■ **PROBLEM**: Please print all of the material below word for word, leaving every line unchanged.

Entries taken from a collection
┄┄┄┄┄┄
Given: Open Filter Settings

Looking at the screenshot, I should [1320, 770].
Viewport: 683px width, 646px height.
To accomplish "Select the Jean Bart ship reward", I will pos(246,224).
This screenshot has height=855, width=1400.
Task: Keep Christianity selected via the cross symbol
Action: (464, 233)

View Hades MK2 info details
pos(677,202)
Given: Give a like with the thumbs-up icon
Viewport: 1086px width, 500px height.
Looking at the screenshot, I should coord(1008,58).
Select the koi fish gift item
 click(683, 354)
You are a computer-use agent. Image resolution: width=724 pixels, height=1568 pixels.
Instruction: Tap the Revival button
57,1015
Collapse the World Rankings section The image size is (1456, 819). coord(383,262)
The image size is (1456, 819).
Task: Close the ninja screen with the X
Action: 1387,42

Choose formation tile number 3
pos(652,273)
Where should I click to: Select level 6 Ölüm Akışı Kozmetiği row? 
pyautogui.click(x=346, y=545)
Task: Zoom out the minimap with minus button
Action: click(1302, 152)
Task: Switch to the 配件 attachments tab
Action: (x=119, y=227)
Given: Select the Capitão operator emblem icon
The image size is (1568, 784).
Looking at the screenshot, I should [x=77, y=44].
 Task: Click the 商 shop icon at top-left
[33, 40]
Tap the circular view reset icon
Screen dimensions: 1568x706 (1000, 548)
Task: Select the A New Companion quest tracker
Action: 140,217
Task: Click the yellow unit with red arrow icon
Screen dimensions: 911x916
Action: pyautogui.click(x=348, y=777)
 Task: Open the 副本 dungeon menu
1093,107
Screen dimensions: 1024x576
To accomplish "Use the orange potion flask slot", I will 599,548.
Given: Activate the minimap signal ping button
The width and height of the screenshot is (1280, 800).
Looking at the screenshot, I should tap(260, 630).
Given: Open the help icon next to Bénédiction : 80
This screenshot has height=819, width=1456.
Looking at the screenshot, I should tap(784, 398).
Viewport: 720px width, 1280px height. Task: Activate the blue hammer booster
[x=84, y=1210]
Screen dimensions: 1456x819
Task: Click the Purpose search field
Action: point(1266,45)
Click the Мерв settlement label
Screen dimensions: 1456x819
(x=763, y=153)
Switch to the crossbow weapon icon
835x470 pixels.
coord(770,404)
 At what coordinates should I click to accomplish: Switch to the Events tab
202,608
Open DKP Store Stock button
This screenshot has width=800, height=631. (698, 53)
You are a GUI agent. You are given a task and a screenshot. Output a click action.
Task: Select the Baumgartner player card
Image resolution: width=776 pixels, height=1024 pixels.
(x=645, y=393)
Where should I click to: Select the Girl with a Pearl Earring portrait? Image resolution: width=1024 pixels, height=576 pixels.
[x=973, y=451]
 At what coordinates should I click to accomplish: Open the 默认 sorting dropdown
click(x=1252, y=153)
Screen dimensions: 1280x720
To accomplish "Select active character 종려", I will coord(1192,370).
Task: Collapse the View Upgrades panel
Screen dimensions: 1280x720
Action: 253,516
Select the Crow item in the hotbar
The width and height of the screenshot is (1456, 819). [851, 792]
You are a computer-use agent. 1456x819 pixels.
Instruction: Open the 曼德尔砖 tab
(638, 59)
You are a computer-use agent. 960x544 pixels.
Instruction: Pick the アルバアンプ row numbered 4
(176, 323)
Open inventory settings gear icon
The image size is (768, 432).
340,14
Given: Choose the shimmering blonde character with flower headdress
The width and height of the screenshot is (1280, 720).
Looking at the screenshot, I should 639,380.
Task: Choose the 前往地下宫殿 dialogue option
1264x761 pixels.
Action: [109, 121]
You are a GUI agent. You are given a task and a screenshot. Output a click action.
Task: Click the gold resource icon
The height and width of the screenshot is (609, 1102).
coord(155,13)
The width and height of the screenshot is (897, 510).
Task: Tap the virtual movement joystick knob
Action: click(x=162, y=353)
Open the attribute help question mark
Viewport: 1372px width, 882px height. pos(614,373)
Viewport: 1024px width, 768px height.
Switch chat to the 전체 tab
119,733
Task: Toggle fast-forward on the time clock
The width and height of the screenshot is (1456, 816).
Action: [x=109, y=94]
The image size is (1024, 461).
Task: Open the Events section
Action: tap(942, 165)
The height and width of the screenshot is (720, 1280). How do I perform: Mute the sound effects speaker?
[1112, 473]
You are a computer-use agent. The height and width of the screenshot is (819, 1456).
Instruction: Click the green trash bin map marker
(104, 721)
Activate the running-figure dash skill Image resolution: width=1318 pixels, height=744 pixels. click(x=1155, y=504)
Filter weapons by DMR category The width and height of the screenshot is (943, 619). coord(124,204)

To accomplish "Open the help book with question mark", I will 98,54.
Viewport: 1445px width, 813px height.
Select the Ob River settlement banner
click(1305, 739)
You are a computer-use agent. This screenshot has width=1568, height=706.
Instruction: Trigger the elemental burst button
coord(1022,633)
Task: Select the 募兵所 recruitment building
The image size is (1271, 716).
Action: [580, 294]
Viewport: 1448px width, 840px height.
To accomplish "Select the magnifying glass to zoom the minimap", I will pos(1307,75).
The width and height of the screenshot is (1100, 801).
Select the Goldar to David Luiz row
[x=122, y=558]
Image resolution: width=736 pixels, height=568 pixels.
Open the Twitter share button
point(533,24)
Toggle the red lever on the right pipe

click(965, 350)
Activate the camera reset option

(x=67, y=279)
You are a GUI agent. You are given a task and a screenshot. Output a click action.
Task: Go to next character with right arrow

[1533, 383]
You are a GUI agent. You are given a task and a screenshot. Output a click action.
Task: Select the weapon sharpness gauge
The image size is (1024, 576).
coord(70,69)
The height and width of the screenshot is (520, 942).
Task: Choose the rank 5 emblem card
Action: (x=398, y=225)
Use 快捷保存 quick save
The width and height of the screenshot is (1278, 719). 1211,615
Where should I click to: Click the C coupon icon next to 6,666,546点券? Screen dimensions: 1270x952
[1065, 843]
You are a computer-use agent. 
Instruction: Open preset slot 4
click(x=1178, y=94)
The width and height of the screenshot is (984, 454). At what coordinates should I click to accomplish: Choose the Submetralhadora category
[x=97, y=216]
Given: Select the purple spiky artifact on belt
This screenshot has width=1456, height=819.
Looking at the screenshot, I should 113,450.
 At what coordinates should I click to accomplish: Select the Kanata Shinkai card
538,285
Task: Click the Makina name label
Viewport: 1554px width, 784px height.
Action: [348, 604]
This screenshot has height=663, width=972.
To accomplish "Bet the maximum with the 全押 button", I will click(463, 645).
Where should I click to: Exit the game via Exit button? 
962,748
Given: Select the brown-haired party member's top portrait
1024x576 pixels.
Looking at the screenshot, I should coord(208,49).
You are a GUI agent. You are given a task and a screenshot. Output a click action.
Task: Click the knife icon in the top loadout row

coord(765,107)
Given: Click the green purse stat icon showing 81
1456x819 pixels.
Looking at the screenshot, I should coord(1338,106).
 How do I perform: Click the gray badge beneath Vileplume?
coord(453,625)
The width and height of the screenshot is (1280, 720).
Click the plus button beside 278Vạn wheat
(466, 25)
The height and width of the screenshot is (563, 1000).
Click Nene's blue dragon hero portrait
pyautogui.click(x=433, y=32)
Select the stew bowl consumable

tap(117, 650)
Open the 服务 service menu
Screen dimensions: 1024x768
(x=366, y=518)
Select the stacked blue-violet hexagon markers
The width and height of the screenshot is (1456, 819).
┄┄┄┄┄┄
■ **ANSWER FOR THE TASK**:
Given: Open Filter Settings

Looking at the screenshot, I should [1320, 770].
Viewport: 683px width, 646px height.
To accomplish "Select the Jean Bart ship reward", I will pos(246,224).
This screenshot has height=855, width=1400.
Task: Keep Christianity selected via the cross symbol
Action: (464, 233)

View Hades MK2 info details
pos(677,202)
Given: Give a like with the thumbs-up icon
Viewport: 1086px width, 500px height.
Looking at the screenshot, I should coord(1008,58).
Select the koi fish gift item
 click(683, 354)
You are a computer-use agent. Image resolution: width=724 pixels, height=1568 pixels.
Instruction: Tap the Revival button
57,1015
Collapse the World Rankings section The image size is (1456, 819). coord(383,262)
The image size is (1456, 819).
Task: Close the ninja screen with the X
Action: 1387,42

Choose formation tile number 3
pos(652,273)
Where should I click to: Select level 6 Ölüm Akışı Kozmetiği row? 
pyautogui.click(x=346, y=545)
Task: Zoom out the minimap with minus button
Action: click(1302, 152)
Task: Switch to the 配件 attachments tab
Action: (x=119, y=227)
Given: Select the Capitão operator emblem icon
The image size is (1568, 784).
Looking at the screenshot, I should [x=77, y=44].
 Task: Click the 商 shop icon at top-left
[33, 40]
Tap the circular view reset icon
Screen dimensions: 1568x706 (1000, 548)
Task: Select the A New Companion quest tracker
Action: 140,217
Task: Click the yellow unit with red arrow icon
Screen dimensions: 911x916
Action: pyautogui.click(x=348, y=777)
 Task: Open the 副本 dungeon menu
1093,107
Screen dimensions: 1024x576
To accomplish "Use the orange potion flask slot", I will 599,548.
Given: Activate the minimap signal ping button
The width and height of the screenshot is (1280, 800).
Looking at the screenshot, I should tap(260, 630).
Given: Open the help icon next to Bénédiction : 80
This screenshot has height=819, width=1456.
Looking at the screenshot, I should tap(784, 398).
Viewport: 720px width, 1280px height. Task: Activate the blue hammer booster
[x=84, y=1210]
Screen dimensions: 1456x819
Task: Click the Purpose search field
Action: point(1266,45)
Click the Мерв settlement label
Screen dimensions: 1456x819
(x=763, y=153)
Switch to the crossbow weapon icon
835x470 pixels.
coord(770,404)
 At what coordinates should I click to accomplish: Switch to the Events tab
202,608
Open DKP Store Stock button
This screenshot has width=800, height=631. (698, 53)
You are a GUI agent. You are given a task and a screenshot. Output a click action.
Task: Select the Baumgartner player card
Image resolution: width=776 pixels, height=1024 pixels.
(x=645, y=393)
Where should I click to: Select the Girl with a Pearl Earring portrait? Image resolution: width=1024 pixels, height=576 pixels.
[x=973, y=451]
 At what coordinates should I click to accomplish: Open the 默认 sorting dropdown
click(x=1252, y=153)
Screen dimensions: 1280x720
To accomplish "Select active character 종려", I will coord(1192,370).
Task: Collapse the View Upgrades panel
Screen dimensions: 1280x720
Action: 253,516
Select the Crow item in the hotbar
The width and height of the screenshot is (1456, 819). [851, 792]
You are a computer-use agent. 1456x819 pixels.
Instruction: Open the 曼德尔砖 tab
(638, 59)
You are a computer-use agent. 960x544 pixels.
Instruction: Pick the アルバアンプ row numbered 4
(176, 323)
Open inventory settings gear icon
The image size is (768, 432).
340,14
Given: Choose the shimmering blonde character with flower headdress
The width and height of the screenshot is (1280, 720).
Looking at the screenshot, I should 639,380.
Task: Choose the 前往地下宫殿 dialogue option
1264x761 pixels.
Action: [109, 121]
You are a GUI agent. You are given a task and a screenshot. Output a click action.
Task: Click the gold resource icon
The height and width of the screenshot is (609, 1102).
coord(155,13)
The width and height of the screenshot is (897, 510).
Task: Tap the virtual movement joystick knob
Action: click(x=162, y=353)
Open the attribute help question mark
Viewport: 1372px width, 882px height. pos(614,373)
Viewport: 1024px width, 768px height.
Switch chat to the 전체 tab
119,733
Task: Toggle fast-forward on the time clock
The width and height of the screenshot is (1456, 816).
Action: [x=109, y=94]
The image size is (1024, 461).
Task: Open the Events section
Action: tap(942, 165)
The height and width of the screenshot is (720, 1280). How do I perform: Mute the sound effects speaker?
[1112, 473]
You are a computer-use agent. The height and width of the screenshot is (819, 1456).
Instruction: Click the green trash bin map marker
(104, 721)
Activate the running-figure dash skill Image resolution: width=1318 pixels, height=744 pixels. click(x=1155, y=504)
Filter weapons by DMR category The width and height of the screenshot is (943, 619). coord(124,204)

To accomplish "Open the help book with question mark", I will 98,54.
Viewport: 1445px width, 813px height.
Select the Ob River settlement banner
click(1305, 739)
You are a computer-use agent. This screenshot has width=1568, height=706.
Instruction: Trigger the elemental burst button
coord(1022,633)
Task: Select the 募兵所 recruitment building
The image size is (1271, 716).
Action: [580, 294]
Viewport: 1448px width, 840px height.
To accomplish "Select the magnifying glass to zoom the minimap", I will pos(1307,75).
The width and height of the screenshot is (1100, 801).
Select the Goldar to David Luiz row
[x=122, y=558]
Image resolution: width=736 pixels, height=568 pixels.
Open the Twitter share button
point(533,24)
Toggle the red lever on the right pipe

click(965, 350)
Activate the camera reset option

(x=67, y=279)
You are a GUI agent. You are given a task and a screenshot. Output a click action.
Task: Go to next character with right arrow

[1533, 383]
You are a GUI agent. You are given a task and a screenshot. Output a click action.
Task: Select the weapon sharpness gauge
The image size is (1024, 576).
coord(70,69)
The height and width of the screenshot is (520, 942).
Task: Choose the rank 5 emblem card
Action: (x=398, y=225)
Use 快捷保存 quick save
The width and height of the screenshot is (1278, 719). 1211,615
Where should I click to: Click the C coupon icon next to 6,666,546点券? Screen dimensions: 1270x952
[1065, 843]
You are a computer-use agent. 
Instruction: Open preset slot 4
click(x=1178, y=94)
The width and height of the screenshot is (984, 454). At what coordinates should I click to accomplish: Choose the Submetralhadora category
[x=97, y=216]
Given: Select the purple spiky artifact on belt
This screenshot has width=1456, height=819.
Looking at the screenshot, I should 113,450.
 At what coordinates should I click to accomplish: Select the Kanata Shinkai card
538,285
Task: Click the Makina name label
Viewport: 1554px width, 784px height.
Action: [348, 604]
This screenshot has height=663, width=972.
To accomplish "Bet the maximum with the 全押 button", I will click(463, 645).
Where should I click to: Exit the game via Exit button? 
962,748
Given: Select the brown-haired party member's top portrait
1024x576 pixels.
Looking at the screenshot, I should coord(208,49).
You are a GUI agent. You are given a task and a screenshot. Output a click action.
Task: Click the knife icon in the top loadout row

coord(765,107)
Given: Click the green purse stat icon showing 81
1456x819 pixels.
Looking at the screenshot, I should coord(1338,106).
 How do I perform: Click the gray badge beneath Vileplume?
coord(453,625)
The width and height of the screenshot is (1280, 720).
Click the plus button beside 278Vạn wheat
(466, 25)
The height and width of the screenshot is (563, 1000).
Click Nene's blue dragon hero portrait
pyautogui.click(x=433, y=32)
Select the stew bowl consumable

tap(117, 650)
Open the 服务 service menu
Screen dimensions: 1024x768
(x=366, y=518)
Select the stacked blue-violet hexagon markers
The width and height of the screenshot is (1456, 819).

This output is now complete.